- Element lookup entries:
********

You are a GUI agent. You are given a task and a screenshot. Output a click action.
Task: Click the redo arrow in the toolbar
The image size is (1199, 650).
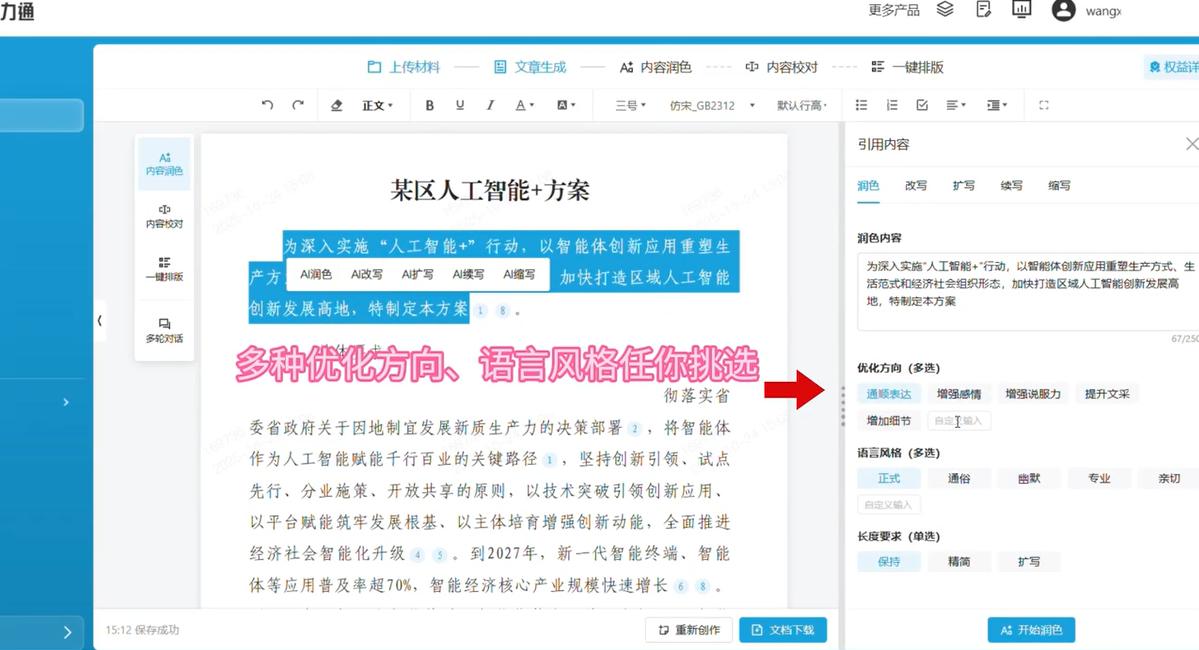(297, 105)
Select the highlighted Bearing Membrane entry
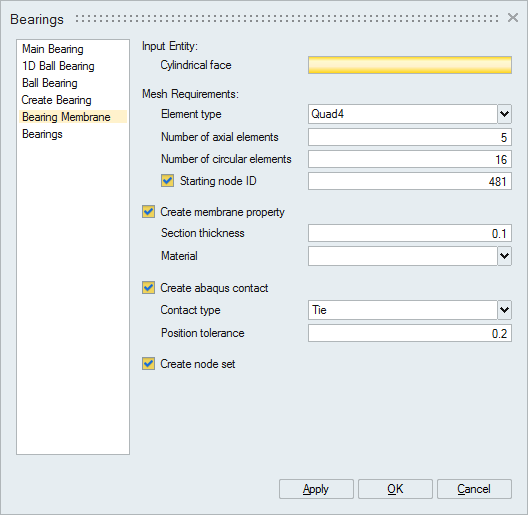528x515 pixels. tap(66, 117)
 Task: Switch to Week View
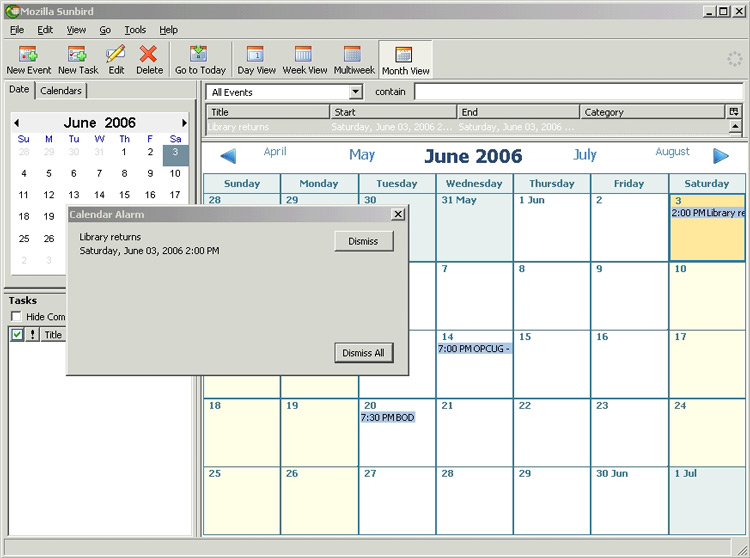[304, 54]
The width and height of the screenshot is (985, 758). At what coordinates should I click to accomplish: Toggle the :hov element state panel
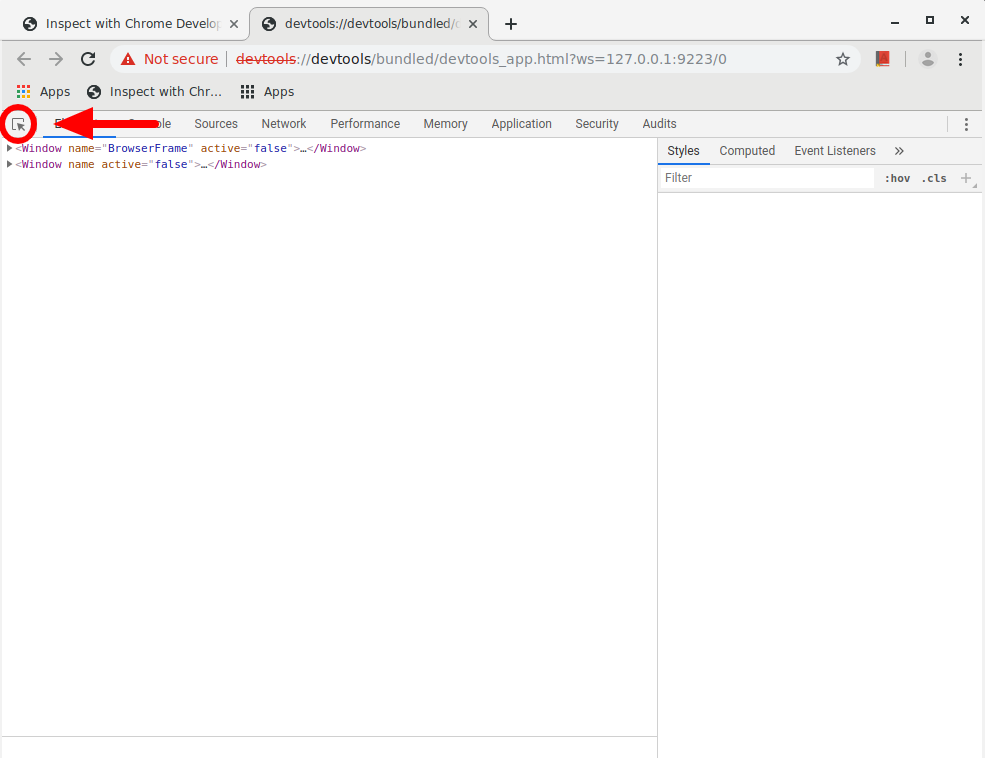click(x=897, y=178)
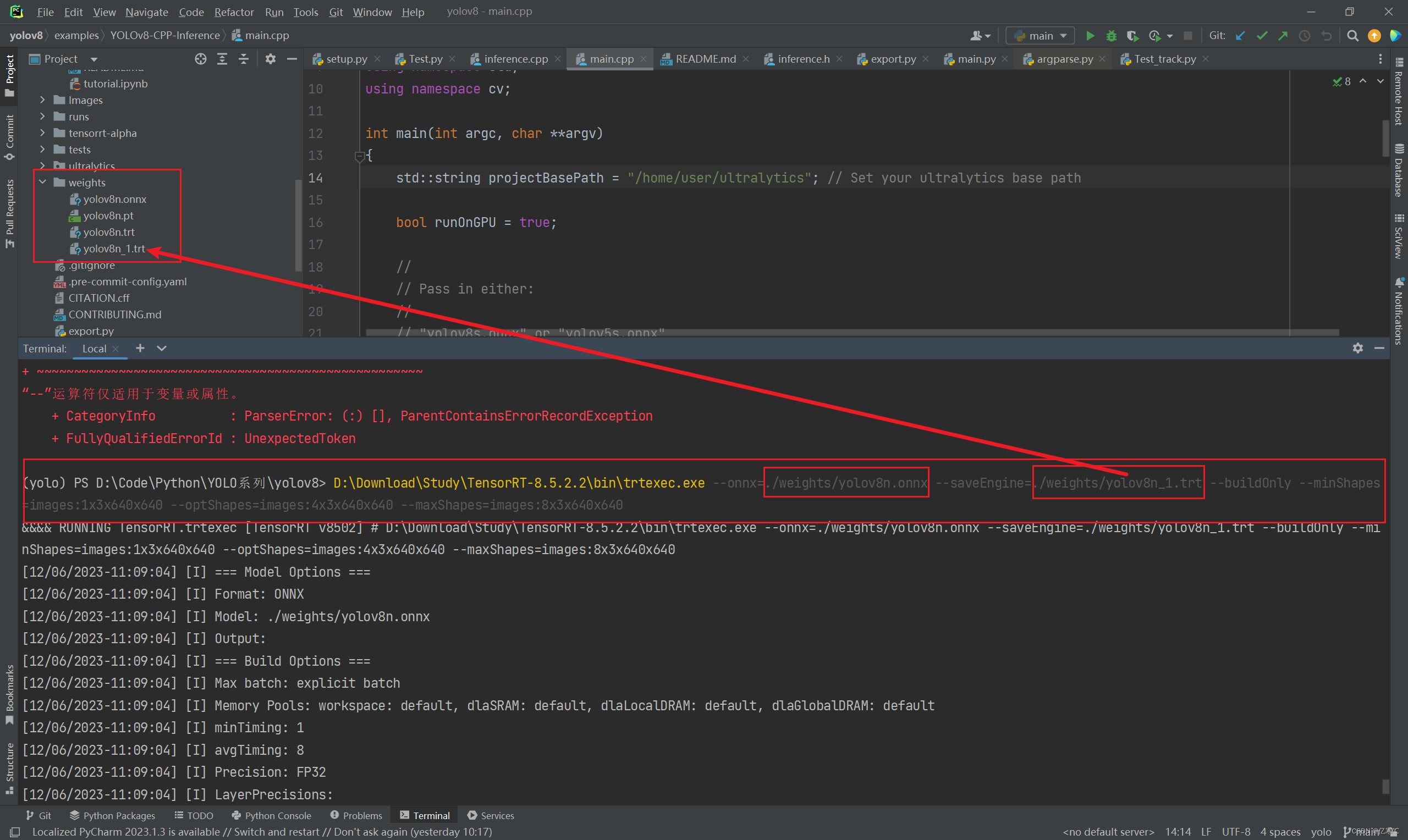Expand the tensorrt-alpha folder

42,133
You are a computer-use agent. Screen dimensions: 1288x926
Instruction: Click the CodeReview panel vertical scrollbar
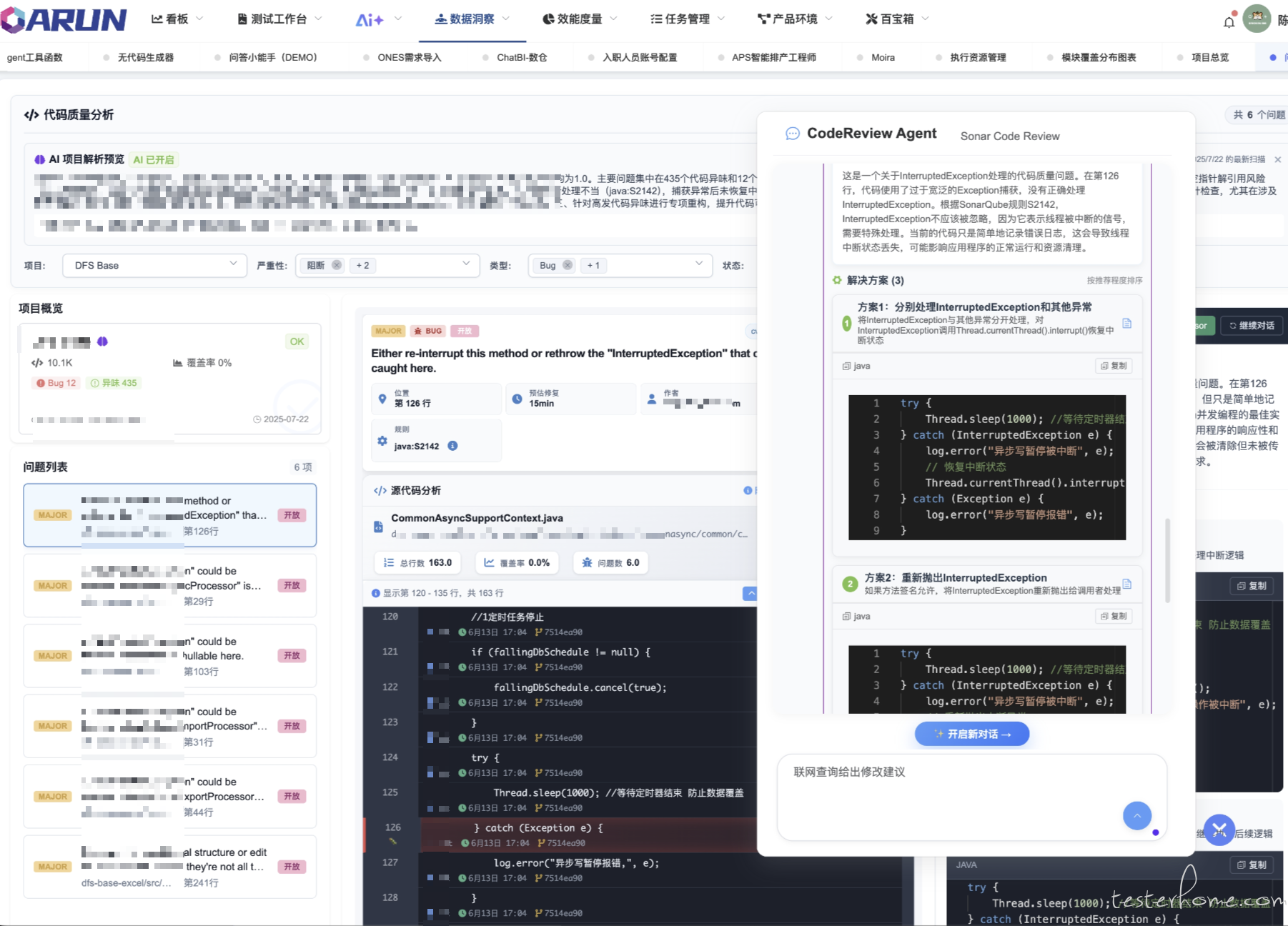(1168, 560)
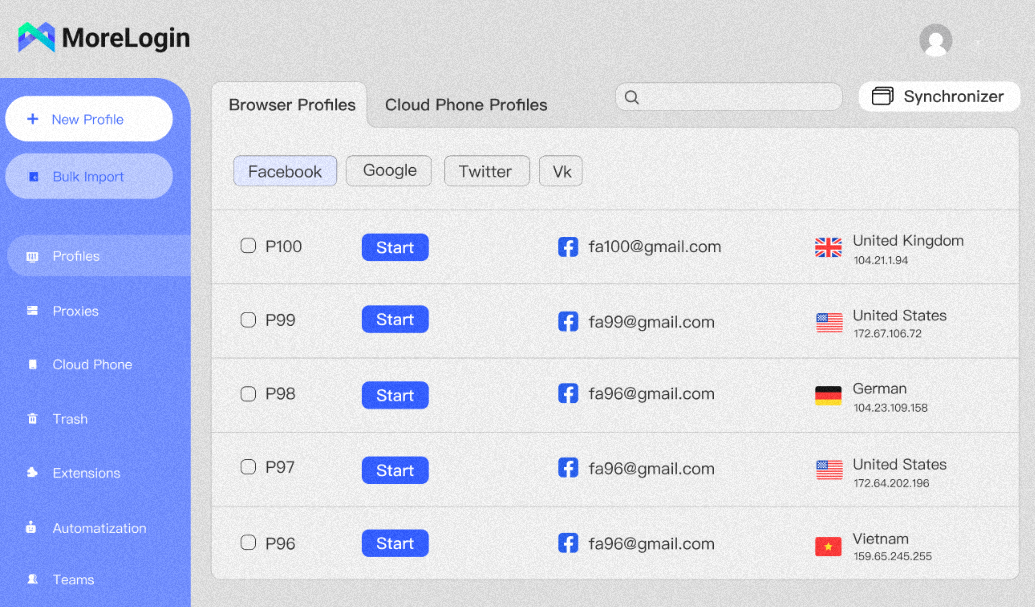
Task: Check the P100 profile checkbox
Action: tap(248, 246)
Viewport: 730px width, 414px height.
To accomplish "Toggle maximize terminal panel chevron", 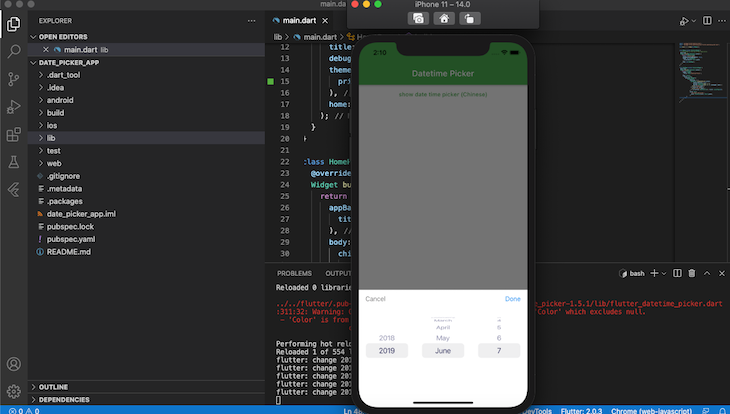I will 707,273.

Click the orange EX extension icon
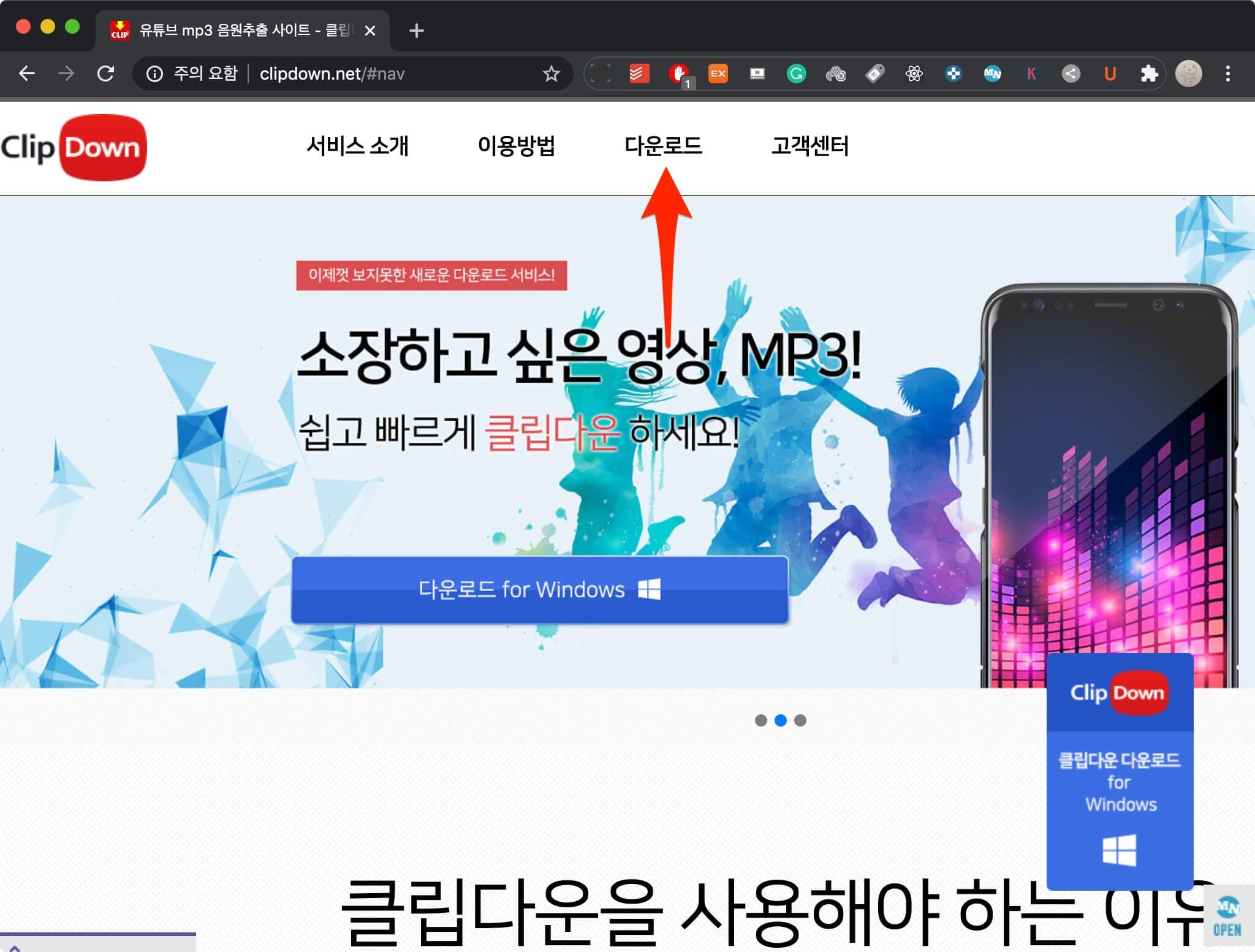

********

- Exercise:
Reproduce the entries word for word from the very first line through the line containing "528x515 pixels. tap(66, 117)", including that line. Leave the pictures out of your copy.

- Complete output:
You are a GUI agent. You are given a task and a screenshot. Output a click action.
Task: Click the redo arrow in the toolbar
The image size is (1199, 650).
(297, 105)
Select the highlighted Bearing Membrane entry
528x515 pixels. tap(66, 117)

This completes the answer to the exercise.